Posted by Keith Talent on May 3, 2004, at 22:36:58
In reply to Re: which plan sounds more reasonable, posted by zeugma on May 3, 2004, at 16:14:23
>the H-1 blockade helped me to sleep, though for some reason it works much better when I take 15 mg buspirone about 3 hours after my nortriptyline dose (it potentiates the sedative effects).
This is messy - you have the potential here for more drug-drug interactions and more side effects than you should.
> being severely underweight (people who see me routinely wonder if I have an eating disorder) I can't take stimulants, because every time I have taken ANY stimulant in the past I have been yanked right off two weeks into treatment, because the weight-loss effect on my already emaciated frame
I don't know if you have time, with work committments and all, but could you pump some iron (and take a stimulant instead of atomoxetine)?
> if I can tolerate 75 mg nortriptyline plus 80 mg atomoxetine.
Because the atomoxetine competes much more effectively than nortriptyline for the same target (the noradrenaline transporter), the nortriptyline is doing nothing at that target for you. It is giving you some sedation via h-1 antagonism.
> If clomipramine is more energizing than nortriptyline,
If you're the kind of person who finds noradrenergic antidepressants energising, then I suppose you would find clomipramine that way.
> because I am fatigued all the time.
People on this board have complained that atomoxetine made them fatigued.
> wondering is if atomoxetine has any special potency re inattentive ADD, apart from its NE reuptake blocking properties
The noradrenaline transporter in the higher centres of the brain (frontal/prefrontal cortex) "vacuums" up dopamine as well as noradrenaline - but only in these higher centres. It is believed that this is why atomoxetine causes improved focus/concentration, but does not cause psychomotor stimulation. The latter needs a drug which acts directly on dopamine transporters in lower brain centres (which the amphetamines and methylphenidate do). To my very limited knowledge, this would be the only way that atomoxetine would have any "special potency" for inattentive ADHD.
> anxiety, and anxiety-induced depression, isn't. I've raised the clonazepam to .75 mg
This is still a very low dose.
> but while it helps with some aspects of anxiety, it doesn't give me any energy or desire to socialize, and doesn't help the frquent dysphoria I feel due to my social inhibition
A lot of posters here with Social Phobia swear by a combination of clonazepam plus either dextroamphetamine or mixed amphetamine salts (Adderall). Seeing as you have ADHD, it might be worth enduring the weight loss.
> How do you find clomipramine compares with other TCA's (I assume you've taken a few?)

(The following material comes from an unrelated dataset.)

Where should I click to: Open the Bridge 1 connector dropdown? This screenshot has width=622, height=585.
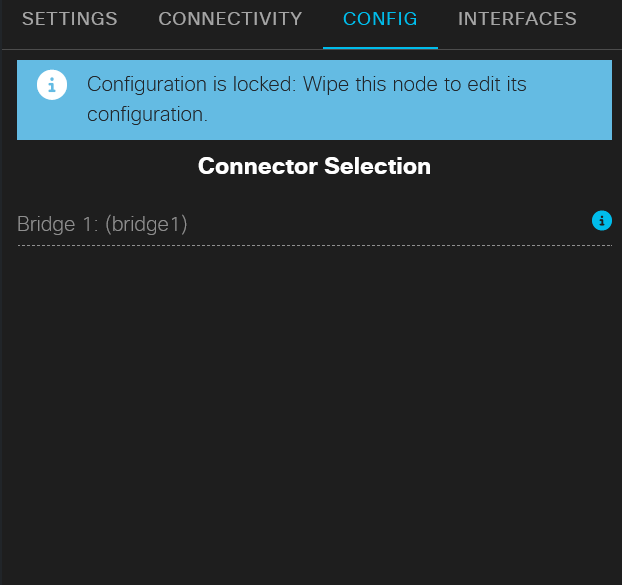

Oh, I've taken a few: doxepin, clomipramine, amitriptyline, and nortriptyline. Doxepin, in my view, shouldn't ever be used as an antidepressant - it's basically an antihistamine (also used in allergy creams). Amitriptyline has a problem: its number one target is the histamine-1 receptor, meaning that no matter how much you take, you'll never get as much noradrenaline- and serotonin-transporter blocking as histamine-1 blocking (though not quite as bad as doxepin). All the early studies in the sixties were done with this and imipramine. I wouldn't bother with it. Nortriptyline did nothing for me, but it works for others, such as yourself. I would have gone on desipramine, except it's not available anymore in Oz (it's stronger than nortriptyline at the target that matters). Clomipramine was, for me, the best drug ever; however, I couldn't have orgasms and my resting heart rate was 110. Life's such a compromise, right? So I went back to Zoloft, and am about to get clonazepam and dextroamphetamine added.
> I think that by trading in the nortriptyline, I would at least make a start at streamlining my meds.
This is very important. The older we get, the more drugs get added (for things like blood pressure and cholesterol). The potential for interactions and side effects increases approximately exponentially with the number of drugs we are on.
> maybe some buspirone for sleep.
Isn't that for anxiety? I would have thought (depending on your insurance coverage) that temazepam, Ambien or triazolam would be better. Best of luck, buddy.